The granting of subsidies is properly limited to the housing of families of low incomes. This term is clearly defined in the bill as "families who cannot afford to pay enough to induce private enterprise in their locality to build an adequate supply of decent, safe, and sanitary dwellings for their use." The Authority is given broad powers to make sure that all housing assisted by it is maintained in low-rent housing.

3. The special and difficult problems of housing familes of low income require a full-time agency. This has also been realized and provided for by Senator Wagner. As he stated yesterday, the provision for decent, low-rent housing can proceed at the same time that improvements are being made in the business and governmental machinery for housing more well-to-do families.

Despite the progress made to date in low-rent housing, much remains to be learned and much more to be done. Nearly all problems in housing are found in their most aggravated form in the housing of low-income families. Experience to date, both here and abroad, indicates that these problems cannot be solved without aggressive and unremitting thought and action. They are so difficult, their solution so important, that they demand the attention of a full-time agency not concerned with the financial and construction problems of housing families who can be served by intelligent, regulated private enterprises.

4. Senator Wagner's bill makes possible a flexible procedure for private, low-rent housing. In my opinion this is a great virtue. Too many mistakes have been made in this country by assuming that housing conditions and problems are almost identical from city to city and from one section of the country to another. Housing interest very naturally has been greatest in the largest cities, particularly New York, in which the amount of the very worst housing is greatest. Too often remedies devised to meet particular conditions have been applied in localities where they were not at all effective.

As an officer of a national organization I wish to stress this point. All the steps in housing practice vary in some degree from one locality to another. Location, types of units provided, living habits of prospective tenants, land values, building and maintenance costs, the financial condition of local governments, the effectiveness of municipal services, and other factors in housing are all clearly subject to change from time to time and to variation from place to place. Sometimes these changes and variations are not great enough to affect general discussions and proposals.

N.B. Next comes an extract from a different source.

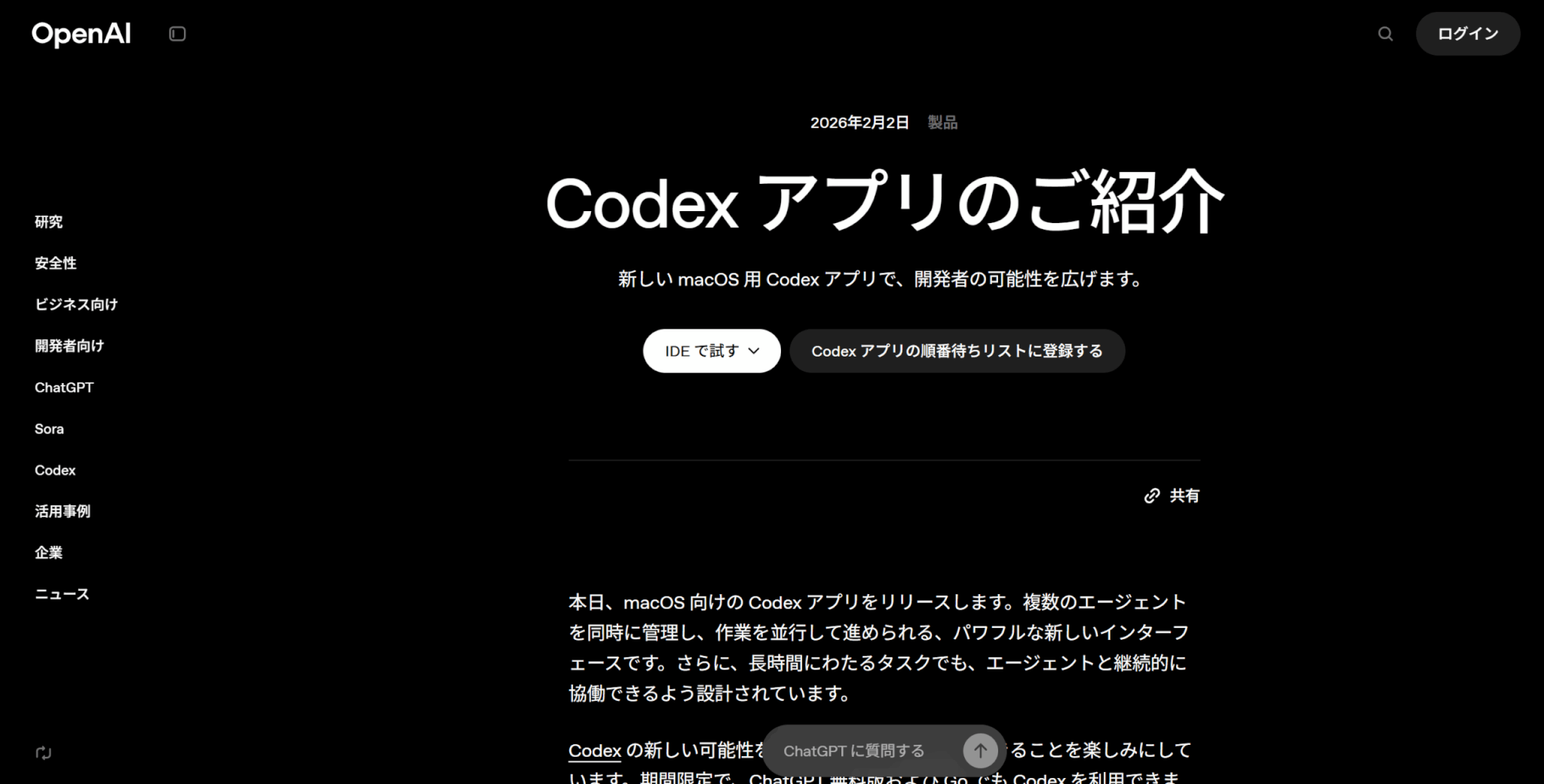Open Sora in the sidebar

pyautogui.click(x=49, y=429)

They are always great enough, however, to influence actual practice and procedure in the production and management of housing. The United States Housing Authority called for in the Wagner bill has wide and flexible powers that should enable it to cope successfully with nearly all of the housing conditions that it will have to face.

5. The Wagner bill makes possible a combination of private and public funds in low-rent housing. The need for better housing for low-income families is so great that both of these sources of funds must be tapped. The bill contemplates that most low-rent housing over a period of years will be provided by local housing authorities with loans and subsidies from the United States Housing Authority. In practice, these Federal loans and grants should be supplemented

by loans from private individuals and institutions, probably on mortgage security on the local authority's projects.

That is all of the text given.